I’m coming to terms with the end of the summer, which is I guess officially today according to most social calendars. For some reason when talking about Labor Day I always accidentally say Memorial Day. I know people know what I mean, but they’ll still smugly correct me. “That’s in May, dear.” Well so is Labor Day in every other country in the world. Anyway. Nights are getting longer and colder. Out pool is freezing but I’m still going to go in every day until it’s covered because there may not be many more pool opportunities for a while. The ocean water was just too cold to be in this weekend. I was really looking forward to jumping in the waves, but there will be more summers I guess.

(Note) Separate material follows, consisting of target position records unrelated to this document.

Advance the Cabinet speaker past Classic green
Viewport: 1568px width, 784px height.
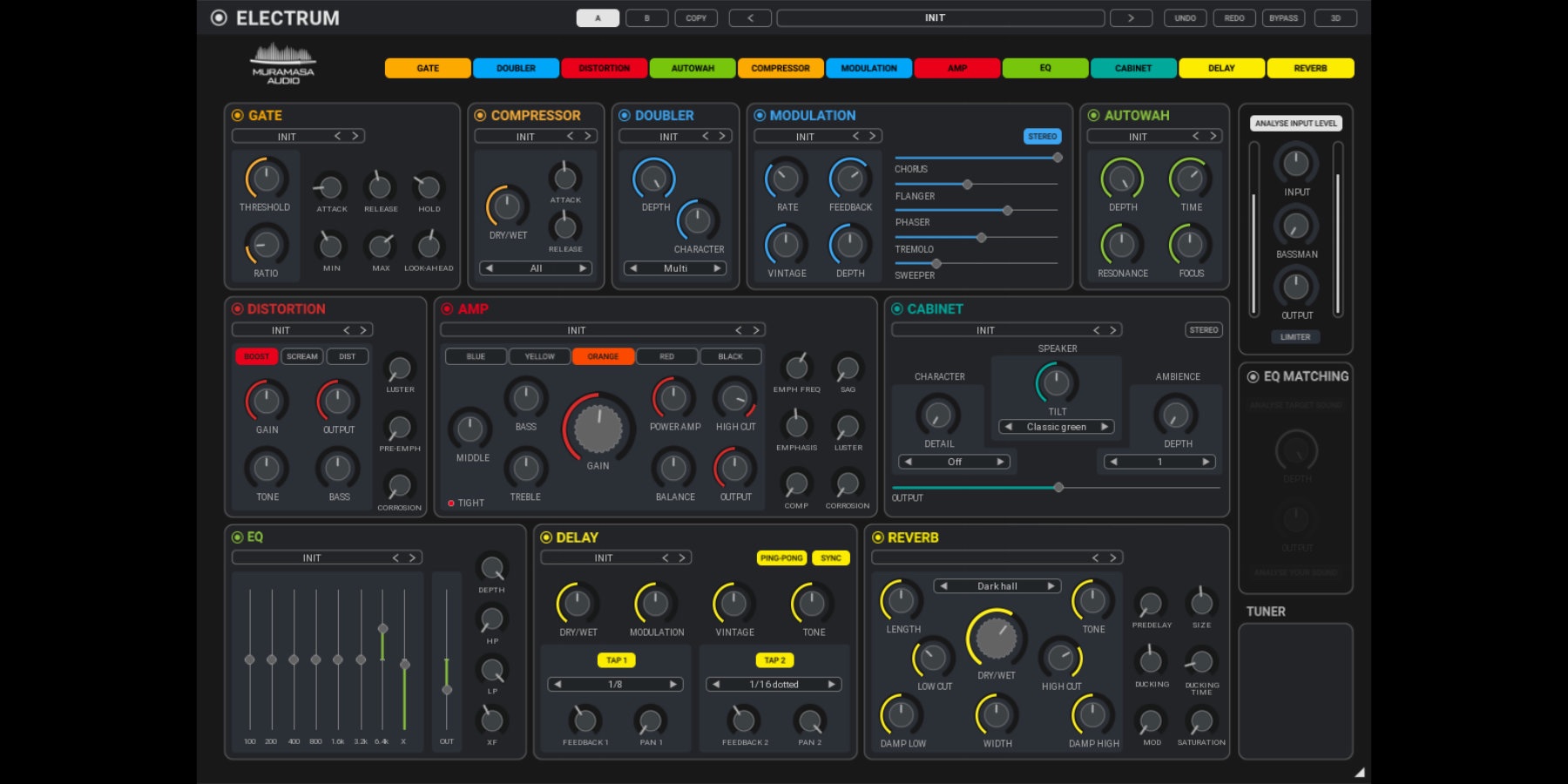[1105, 427]
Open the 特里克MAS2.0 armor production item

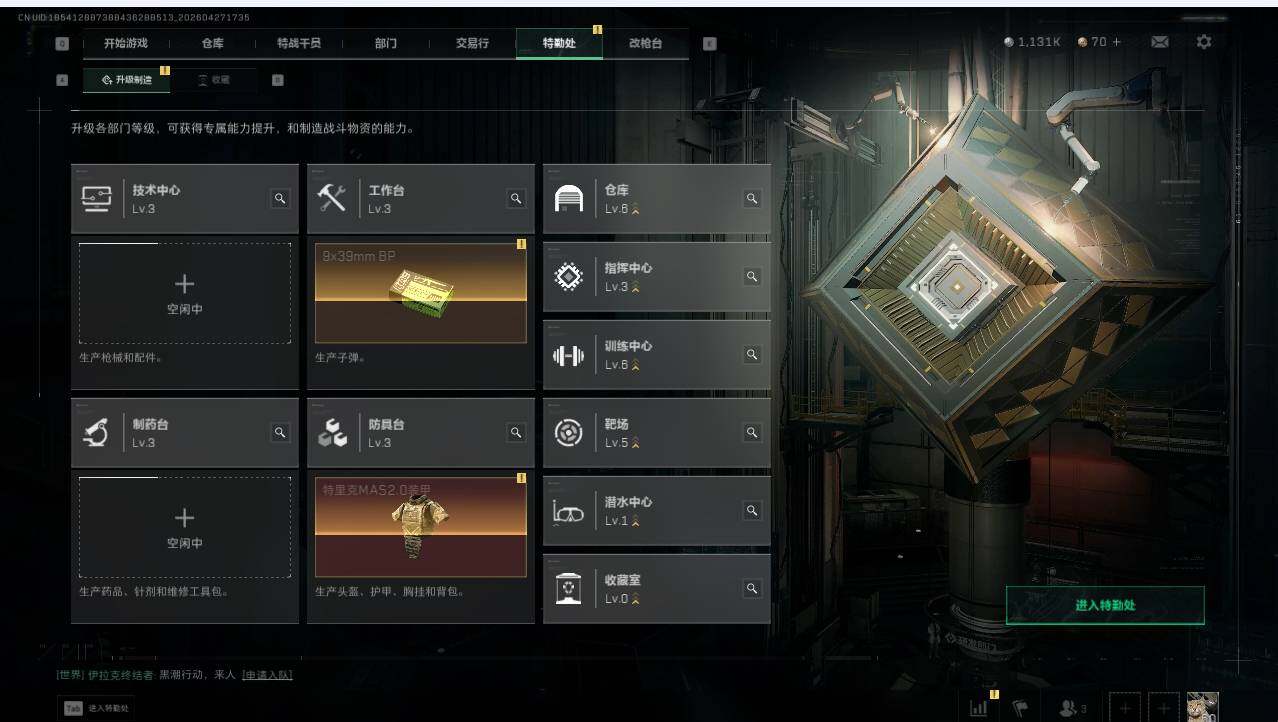[x=421, y=527]
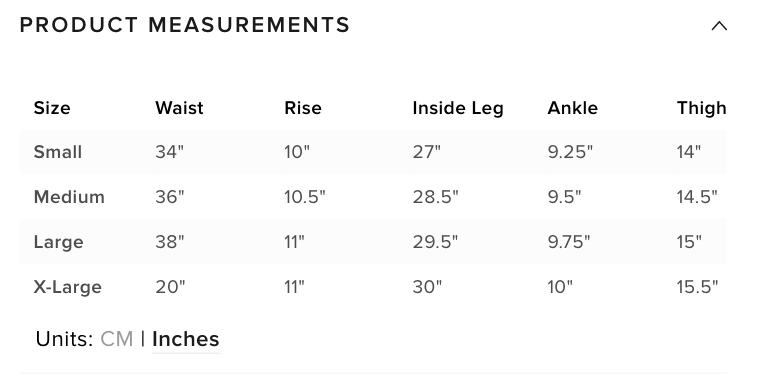772x378 pixels.
Task: Select the Large size row label
Action: pos(59,242)
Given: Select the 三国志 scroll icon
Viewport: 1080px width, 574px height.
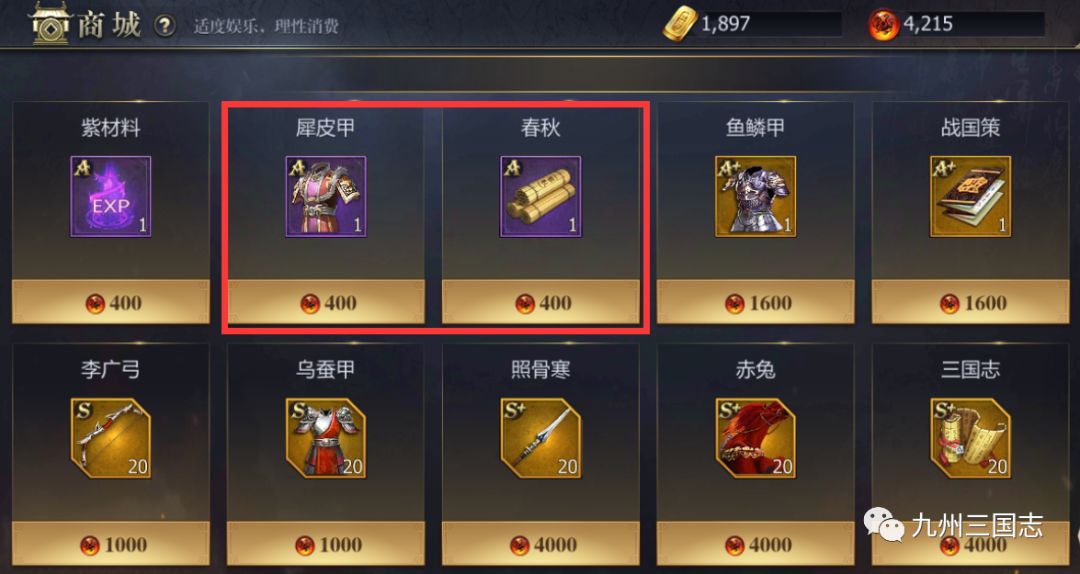Looking at the screenshot, I should (x=970, y=438).
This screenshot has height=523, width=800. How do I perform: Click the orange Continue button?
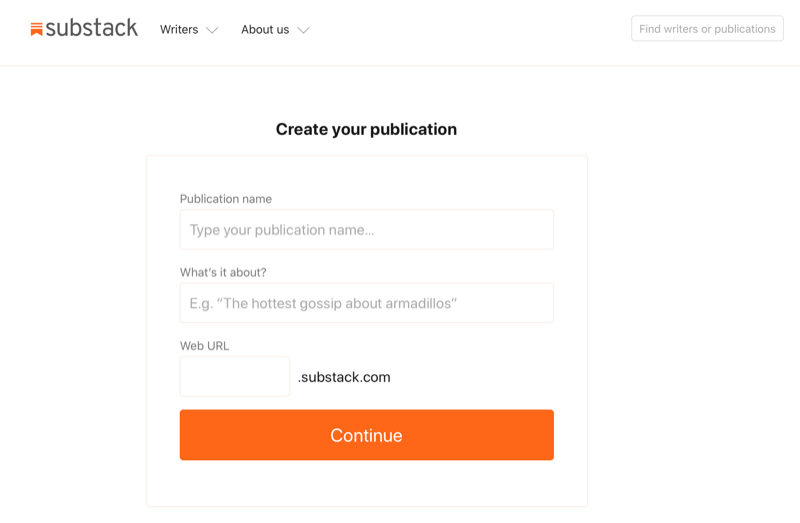coord(367,435)
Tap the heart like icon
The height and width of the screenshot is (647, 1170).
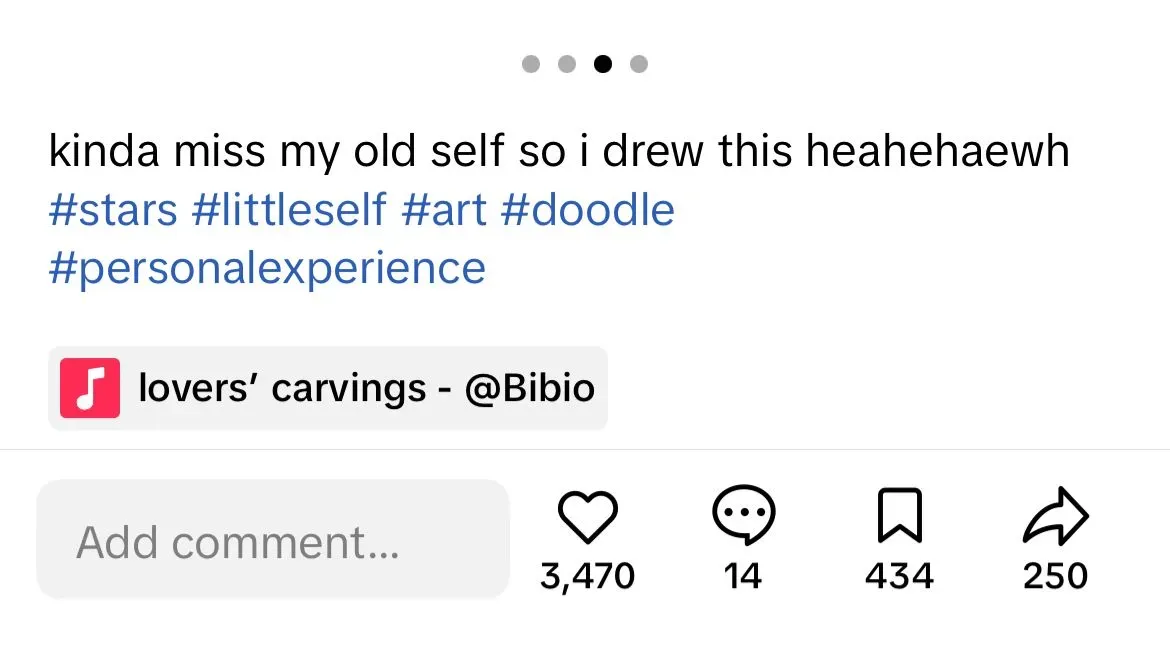(x=587, y=517)
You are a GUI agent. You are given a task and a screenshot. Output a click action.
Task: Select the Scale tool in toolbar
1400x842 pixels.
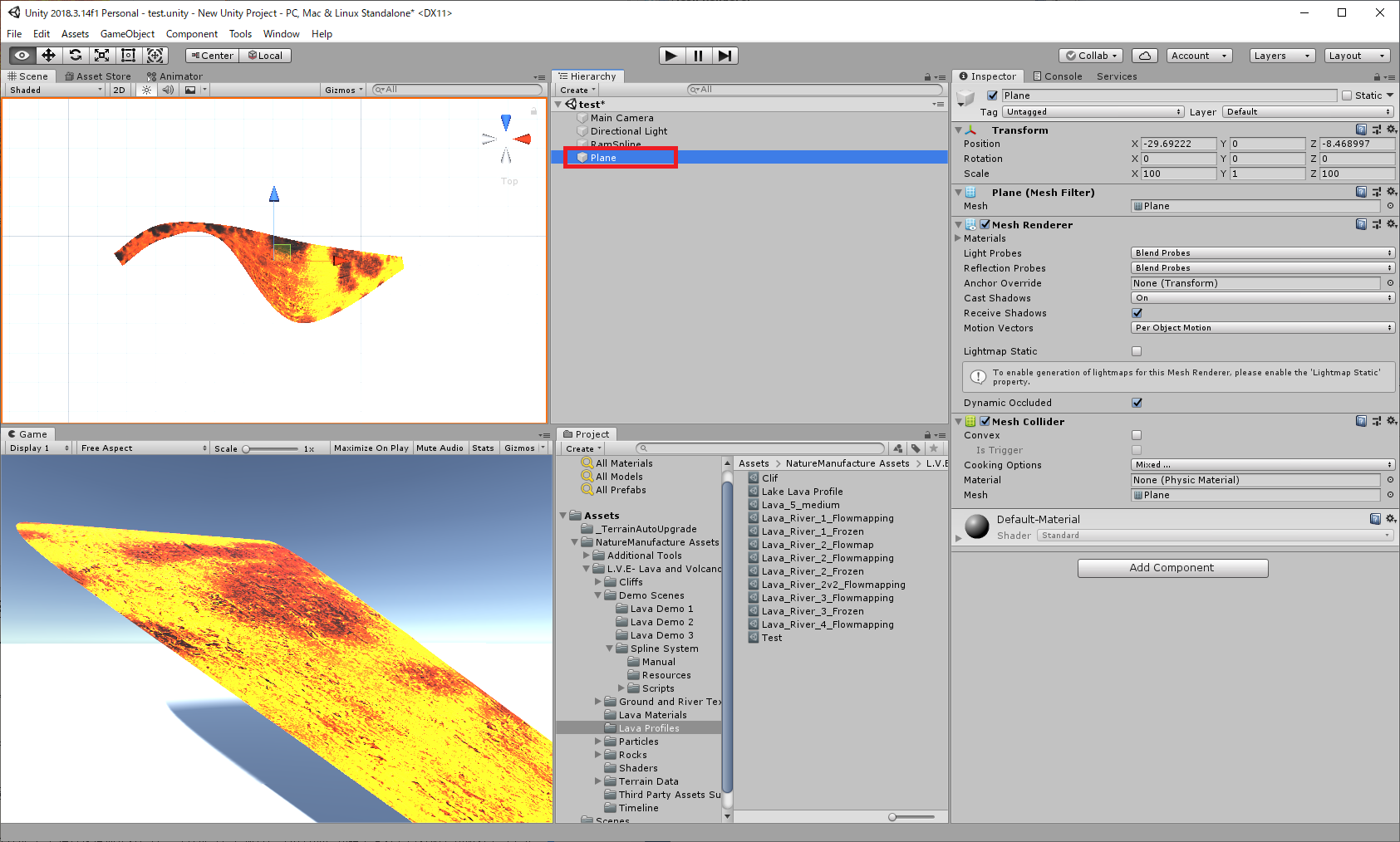[101, 56]
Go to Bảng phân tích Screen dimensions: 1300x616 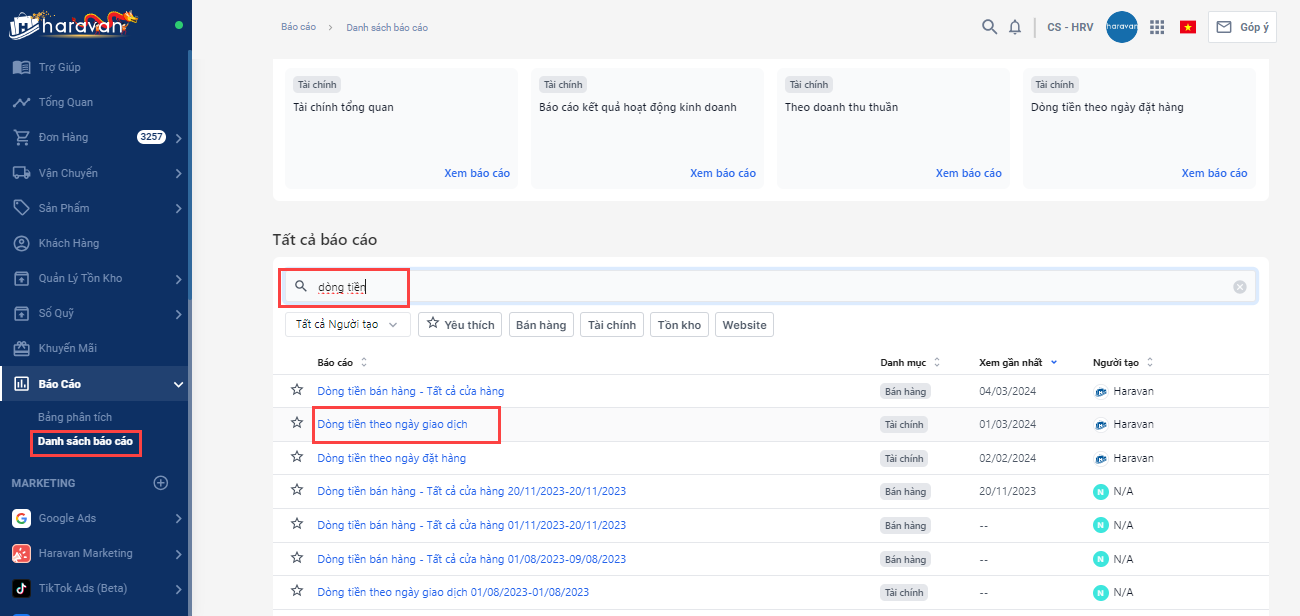click(75, 416)
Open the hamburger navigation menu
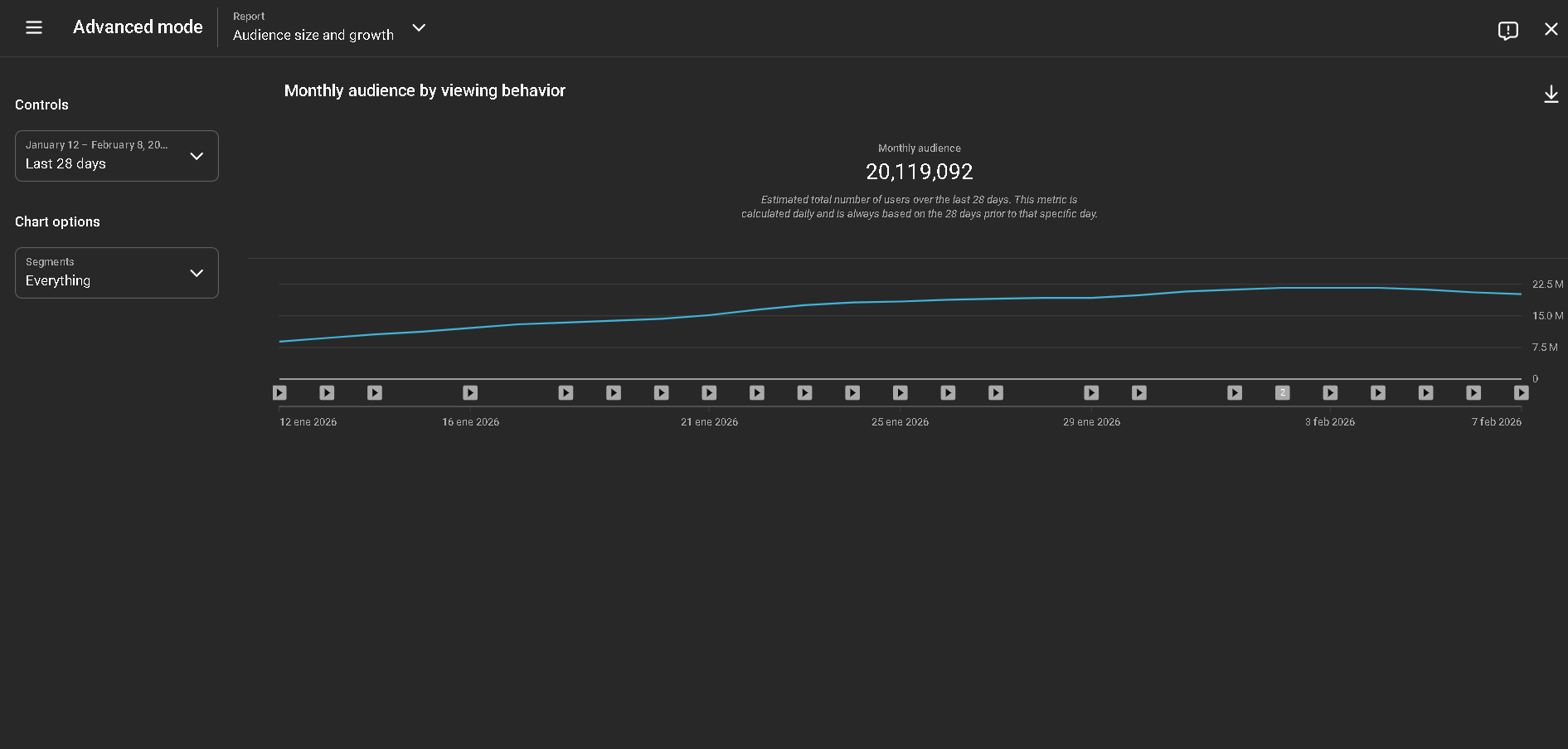The height and width of the screenshot is (749, 1568). [x=34, y=27]
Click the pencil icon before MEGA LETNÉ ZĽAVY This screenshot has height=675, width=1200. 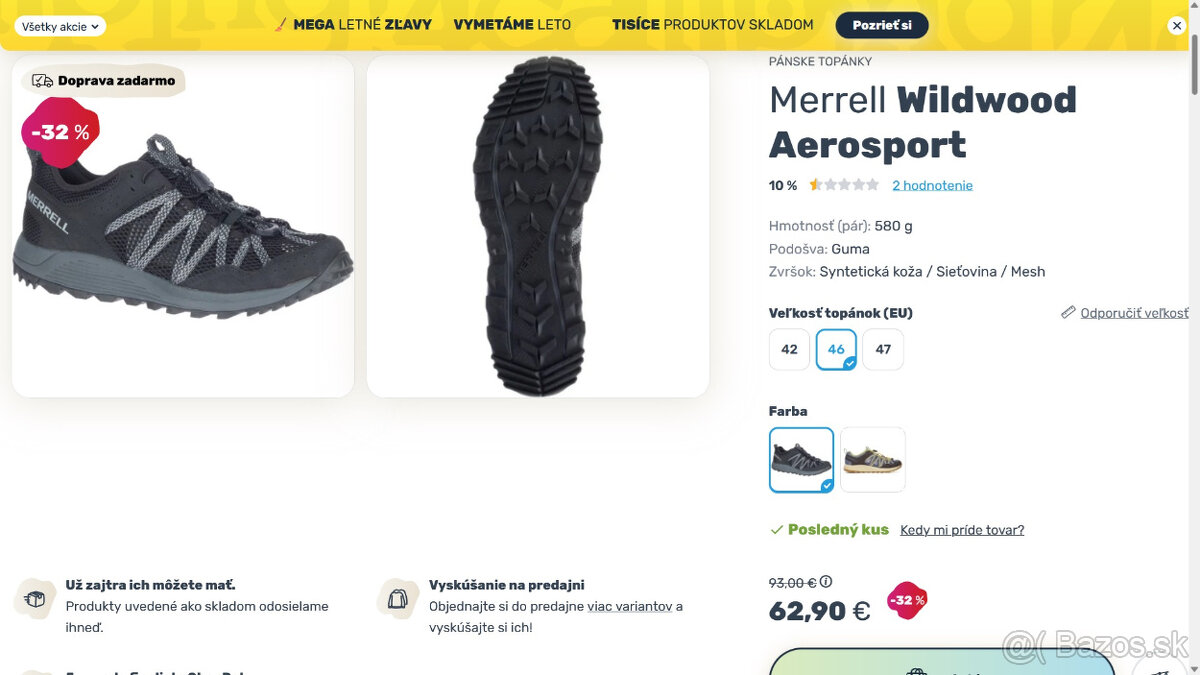[280, 24]
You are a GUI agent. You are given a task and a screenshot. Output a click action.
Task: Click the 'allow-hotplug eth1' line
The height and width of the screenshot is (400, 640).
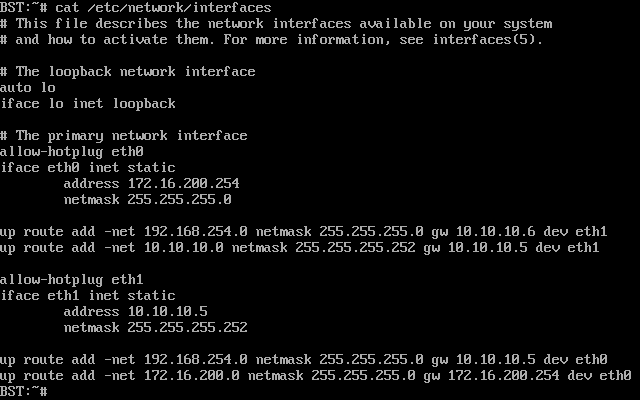tap(72, 279)

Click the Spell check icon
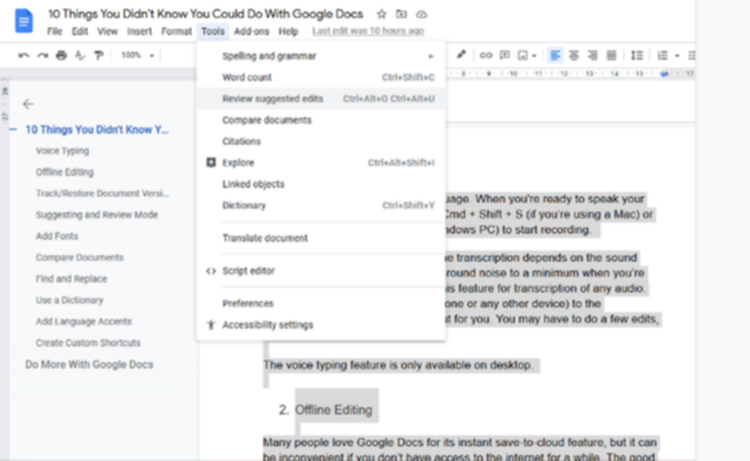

And I’ve a got a good feeling about the interim between now and the next real beach day. I can’t remember the last whole year I wasn’t in school because that was also a year I was still in diapers. But I think I’m going to like a more focused routine. My goals are the same as they’ve always been: make money, speak more languages, write a book. I suppose a college degree was  prerequisite, but now that that chapter’s over I can admit that writing papers about the image of Joan of Arc in each century or whatever the hell I was doing this last year was kind of a waste of my precious time. This year time will be wasting no more. I’ll drink to that.